Selon lui, l’analyse peut se diviser en trois parties distinctes. La première consiste à établir un « état des lieux » des revenus futurs, la deuxième, calculer les besoins futurs, enfin la dernière partie doit définir les placements du capital reçu lors de la cession pour équilibrer les deux premiers constats.

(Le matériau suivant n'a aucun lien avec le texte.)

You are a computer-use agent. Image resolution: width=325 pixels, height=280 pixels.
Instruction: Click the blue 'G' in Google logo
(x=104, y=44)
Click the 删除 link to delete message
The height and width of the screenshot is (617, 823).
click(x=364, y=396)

Analyse des revenus futurs

Cette première partie a pour seul objectif de collecter des informations nécessaires pour la construction de l’équilibre financier futur. La première étape est de faire le point sur sa carrière professionnelle et donc d’obtenir une approche des rentes de retraites des organismes sociaux. La Caisse d’assurance vieillesse des pharmaciens (CAVP) est en mesure de fournir un état des trimestres acquis dans le cadre du régime général. « Il est nécessaire de vérifier s’il ne manque pas de périodes d’activités et de le faire compléter en fournissant les pièces nécessaires », glisse-t-il. Cette étape réalisée, la CAVP peut donner une approche des rentes de retraite pour le régime général, le régime complémentaire et le régime à capitalisation. « Pour ce dernier et pour les couples mariés, il faudra obtenir le montant des rentes avec ou sans réversion, poursuit-il. Le choix devra tenir compte des rentes futures du conjoint et se fera lors de l’établissement du dossier de demande de rente. »

Publicité

Pour ceux qui ont été salariés avant de s’installer, « il est nécessaire de se rapprocher de l’organisme de retraite complémentaire pour obtenir les droits futurs de cette période. » Enfin, pour ceux qui ont travaillé une partie de leur carrière en industrie, « il faut vérifier si une adhésion à un régime de retraite facultative existait et dans ce cas, faire la démarche pour obtenir ses droits ».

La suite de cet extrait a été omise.